▶ **DATA SHOWN**:
----
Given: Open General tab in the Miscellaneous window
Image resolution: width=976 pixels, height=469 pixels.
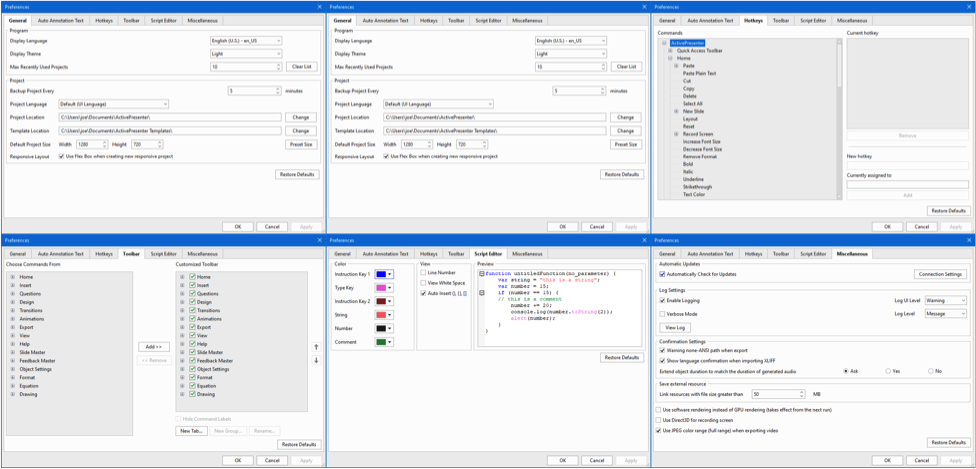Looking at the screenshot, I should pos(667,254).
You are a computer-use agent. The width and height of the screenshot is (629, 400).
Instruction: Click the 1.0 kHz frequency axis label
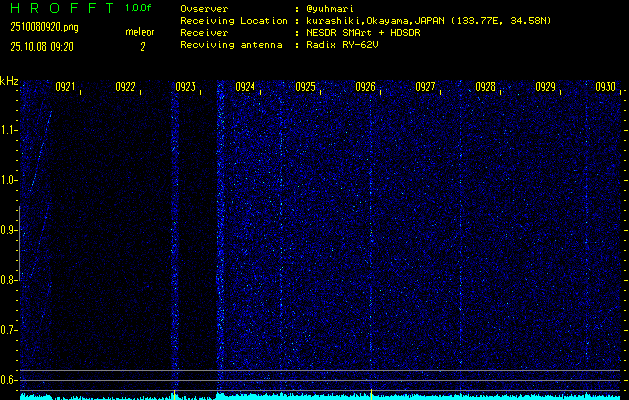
----
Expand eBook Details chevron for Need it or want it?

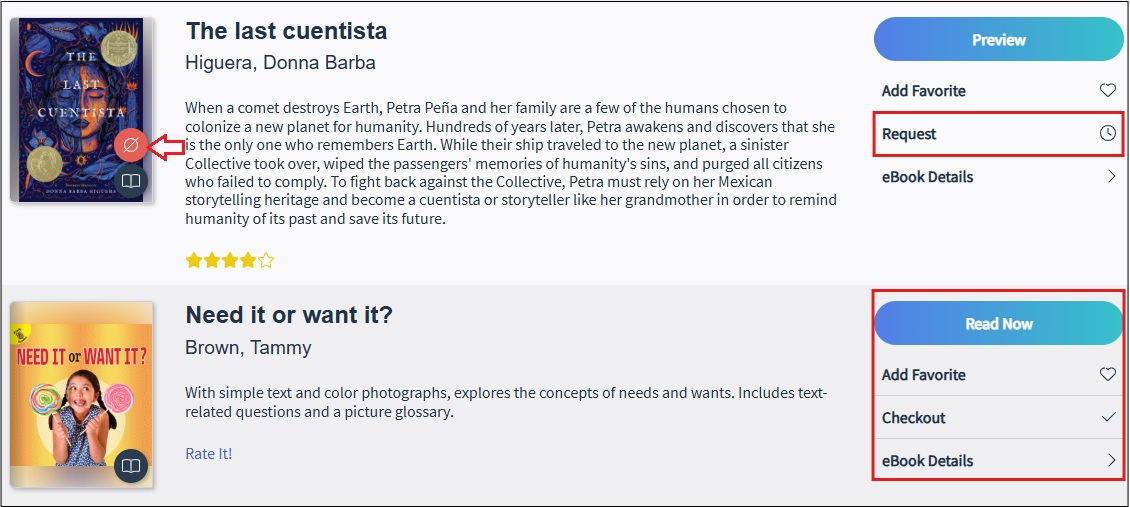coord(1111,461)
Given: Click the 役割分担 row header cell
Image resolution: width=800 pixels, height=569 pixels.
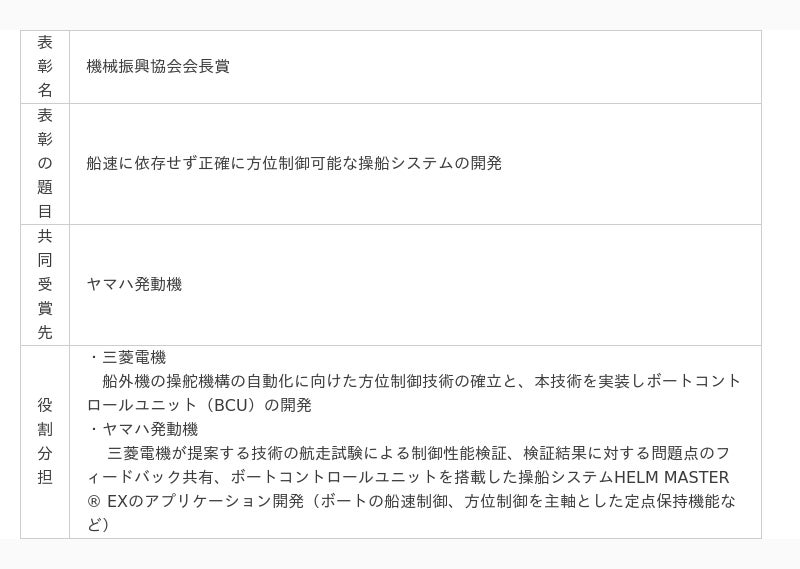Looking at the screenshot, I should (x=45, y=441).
----
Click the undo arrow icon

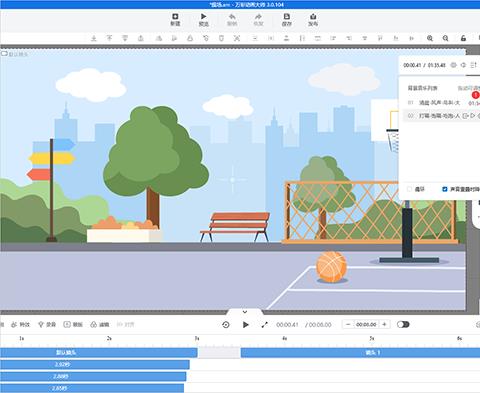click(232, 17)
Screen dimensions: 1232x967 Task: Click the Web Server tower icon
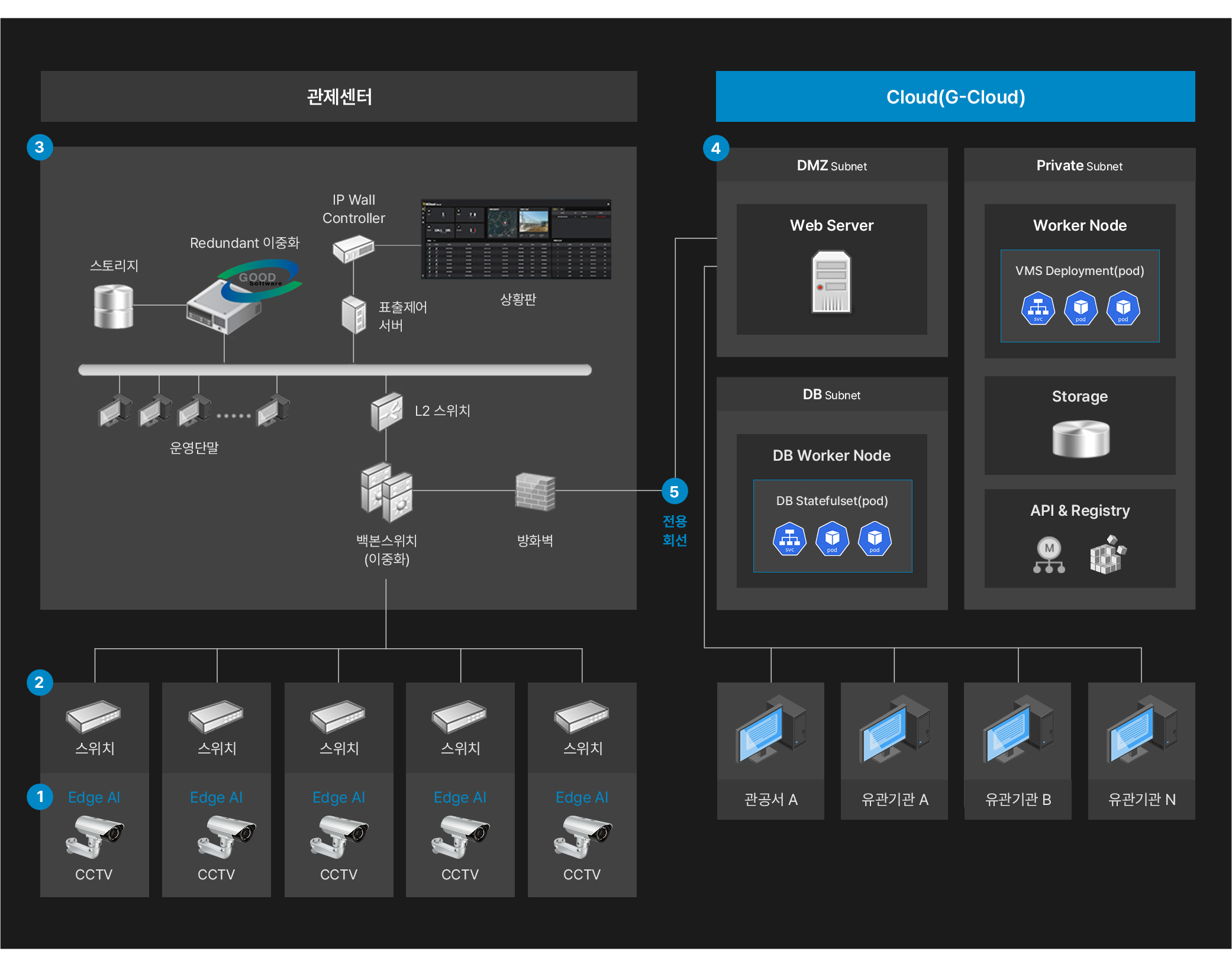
----
▶ **WHAT TO DO**:
Copy out the part of the rows that opens with the line containing "You are a computer-use" and closes with the line containing "Instruction: Click the", keeping every character unchanged.

▶ **THE ANSWER**:
You are a computer-use agent. The width and height of the screenshot is (629, 400).
Instruction: Click the 1.0 kHz frequency axis label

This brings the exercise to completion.